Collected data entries
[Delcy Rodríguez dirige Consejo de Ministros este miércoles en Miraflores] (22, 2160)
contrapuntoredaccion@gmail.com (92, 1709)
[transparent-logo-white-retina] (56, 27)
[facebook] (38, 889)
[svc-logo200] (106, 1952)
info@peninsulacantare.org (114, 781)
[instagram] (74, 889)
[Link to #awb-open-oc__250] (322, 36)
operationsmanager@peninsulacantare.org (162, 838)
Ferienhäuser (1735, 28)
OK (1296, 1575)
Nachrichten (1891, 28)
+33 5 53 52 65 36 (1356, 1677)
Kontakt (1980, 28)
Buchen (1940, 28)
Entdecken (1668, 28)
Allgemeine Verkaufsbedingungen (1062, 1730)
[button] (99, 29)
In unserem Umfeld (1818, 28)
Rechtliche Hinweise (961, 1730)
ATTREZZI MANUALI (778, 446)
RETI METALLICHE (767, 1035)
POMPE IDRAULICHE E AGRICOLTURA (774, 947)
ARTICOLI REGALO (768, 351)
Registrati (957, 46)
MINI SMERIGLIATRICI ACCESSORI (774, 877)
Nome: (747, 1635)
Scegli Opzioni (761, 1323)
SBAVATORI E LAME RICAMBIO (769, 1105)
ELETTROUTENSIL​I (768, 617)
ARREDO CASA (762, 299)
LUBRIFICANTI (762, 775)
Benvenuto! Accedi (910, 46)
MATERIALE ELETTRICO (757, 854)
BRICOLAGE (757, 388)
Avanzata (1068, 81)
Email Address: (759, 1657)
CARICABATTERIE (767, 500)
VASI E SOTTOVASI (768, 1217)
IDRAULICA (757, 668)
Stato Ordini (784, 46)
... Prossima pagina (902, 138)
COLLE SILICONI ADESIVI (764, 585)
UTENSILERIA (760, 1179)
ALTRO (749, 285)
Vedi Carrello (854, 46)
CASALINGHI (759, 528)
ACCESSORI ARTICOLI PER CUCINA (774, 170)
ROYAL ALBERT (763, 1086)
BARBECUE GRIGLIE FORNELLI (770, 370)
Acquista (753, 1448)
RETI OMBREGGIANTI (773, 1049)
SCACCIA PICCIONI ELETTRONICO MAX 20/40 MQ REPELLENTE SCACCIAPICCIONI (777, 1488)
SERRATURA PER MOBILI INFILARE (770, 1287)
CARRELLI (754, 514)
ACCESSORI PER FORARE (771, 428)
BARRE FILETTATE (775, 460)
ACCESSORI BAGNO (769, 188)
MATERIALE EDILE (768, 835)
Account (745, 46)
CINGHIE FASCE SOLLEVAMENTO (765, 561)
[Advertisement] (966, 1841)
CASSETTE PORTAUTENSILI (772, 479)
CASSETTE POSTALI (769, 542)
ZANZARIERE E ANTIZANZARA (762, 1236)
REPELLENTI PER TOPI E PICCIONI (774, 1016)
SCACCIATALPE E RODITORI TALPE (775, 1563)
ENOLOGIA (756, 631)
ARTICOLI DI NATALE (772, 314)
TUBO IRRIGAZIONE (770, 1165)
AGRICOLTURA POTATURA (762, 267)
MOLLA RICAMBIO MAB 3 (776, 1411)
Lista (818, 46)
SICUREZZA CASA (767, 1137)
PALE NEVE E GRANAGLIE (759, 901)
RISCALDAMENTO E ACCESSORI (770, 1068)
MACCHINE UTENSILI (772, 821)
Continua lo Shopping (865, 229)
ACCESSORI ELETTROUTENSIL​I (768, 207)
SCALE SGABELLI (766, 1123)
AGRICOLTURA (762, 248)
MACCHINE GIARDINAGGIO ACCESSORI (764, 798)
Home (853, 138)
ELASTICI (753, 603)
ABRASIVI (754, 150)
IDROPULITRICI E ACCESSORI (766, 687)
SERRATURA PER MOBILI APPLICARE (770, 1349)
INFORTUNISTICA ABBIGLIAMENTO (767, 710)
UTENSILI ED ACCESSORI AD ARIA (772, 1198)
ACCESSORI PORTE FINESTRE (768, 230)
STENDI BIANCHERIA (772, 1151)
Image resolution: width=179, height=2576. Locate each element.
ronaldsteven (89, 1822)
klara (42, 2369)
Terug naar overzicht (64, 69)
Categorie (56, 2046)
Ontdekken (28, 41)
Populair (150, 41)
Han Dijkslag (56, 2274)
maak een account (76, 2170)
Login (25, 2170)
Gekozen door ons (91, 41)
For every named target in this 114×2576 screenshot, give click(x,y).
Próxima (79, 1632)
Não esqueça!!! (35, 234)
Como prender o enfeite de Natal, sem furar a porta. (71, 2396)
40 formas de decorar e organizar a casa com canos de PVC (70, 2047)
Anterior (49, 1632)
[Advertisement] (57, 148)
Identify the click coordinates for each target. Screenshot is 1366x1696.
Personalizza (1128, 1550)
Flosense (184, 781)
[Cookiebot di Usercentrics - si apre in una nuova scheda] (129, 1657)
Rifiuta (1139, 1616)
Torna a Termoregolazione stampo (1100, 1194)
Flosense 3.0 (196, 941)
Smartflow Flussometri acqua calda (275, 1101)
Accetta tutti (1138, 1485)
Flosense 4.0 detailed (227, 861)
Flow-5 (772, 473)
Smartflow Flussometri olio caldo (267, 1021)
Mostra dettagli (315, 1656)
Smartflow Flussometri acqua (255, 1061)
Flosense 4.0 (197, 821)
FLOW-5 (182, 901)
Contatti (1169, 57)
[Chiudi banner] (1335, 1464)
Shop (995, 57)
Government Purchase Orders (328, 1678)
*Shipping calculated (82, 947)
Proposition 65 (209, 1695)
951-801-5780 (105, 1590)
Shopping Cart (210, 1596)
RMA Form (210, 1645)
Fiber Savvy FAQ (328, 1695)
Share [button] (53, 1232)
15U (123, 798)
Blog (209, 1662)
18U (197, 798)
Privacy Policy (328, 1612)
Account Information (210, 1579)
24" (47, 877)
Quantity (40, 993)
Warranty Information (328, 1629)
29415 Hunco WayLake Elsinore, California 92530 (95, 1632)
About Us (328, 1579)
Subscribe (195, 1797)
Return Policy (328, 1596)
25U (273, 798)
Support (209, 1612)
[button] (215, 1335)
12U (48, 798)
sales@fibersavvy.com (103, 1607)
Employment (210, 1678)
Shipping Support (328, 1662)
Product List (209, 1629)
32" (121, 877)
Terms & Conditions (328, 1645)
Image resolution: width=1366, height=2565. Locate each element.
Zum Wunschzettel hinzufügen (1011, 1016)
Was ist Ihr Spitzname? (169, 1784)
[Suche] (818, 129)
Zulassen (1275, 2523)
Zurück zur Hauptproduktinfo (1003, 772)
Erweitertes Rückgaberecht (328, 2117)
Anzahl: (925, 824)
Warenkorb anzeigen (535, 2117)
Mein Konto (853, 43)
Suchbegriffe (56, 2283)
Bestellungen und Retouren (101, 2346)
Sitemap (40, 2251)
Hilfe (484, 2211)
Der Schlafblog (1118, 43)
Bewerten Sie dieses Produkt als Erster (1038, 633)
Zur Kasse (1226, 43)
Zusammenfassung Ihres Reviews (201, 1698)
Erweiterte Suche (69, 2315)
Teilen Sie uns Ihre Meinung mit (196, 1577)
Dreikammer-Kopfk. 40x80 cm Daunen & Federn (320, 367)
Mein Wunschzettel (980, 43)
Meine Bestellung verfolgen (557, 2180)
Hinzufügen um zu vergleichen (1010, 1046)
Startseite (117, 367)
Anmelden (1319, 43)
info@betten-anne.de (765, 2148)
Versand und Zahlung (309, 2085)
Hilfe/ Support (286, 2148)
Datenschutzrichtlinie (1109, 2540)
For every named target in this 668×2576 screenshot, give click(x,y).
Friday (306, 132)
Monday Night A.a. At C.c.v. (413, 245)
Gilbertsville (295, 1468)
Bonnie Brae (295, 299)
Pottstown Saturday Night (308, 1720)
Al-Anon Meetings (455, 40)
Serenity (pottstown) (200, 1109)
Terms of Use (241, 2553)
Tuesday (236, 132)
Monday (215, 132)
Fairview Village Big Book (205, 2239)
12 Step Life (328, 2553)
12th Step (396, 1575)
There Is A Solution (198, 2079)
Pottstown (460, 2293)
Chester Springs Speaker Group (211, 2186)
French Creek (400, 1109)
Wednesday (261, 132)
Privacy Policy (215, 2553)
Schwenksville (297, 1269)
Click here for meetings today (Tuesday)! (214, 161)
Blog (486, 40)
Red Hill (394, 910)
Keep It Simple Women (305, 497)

Exercise prompt ->
Beginning with the line that has "Wednesday (261, 132)", set down each line through the last one above, exactly, and nothing else.

Reply ->
Wednesday (261, 132)
Privacy Policy (215, 2553)
Schwenksville (297, 1269)
Click here for meetings today (Tuesday)! (214, 161)
Blog (486, 40)
Red Hill (394, 910)
Keep It Simple Women (305, 497)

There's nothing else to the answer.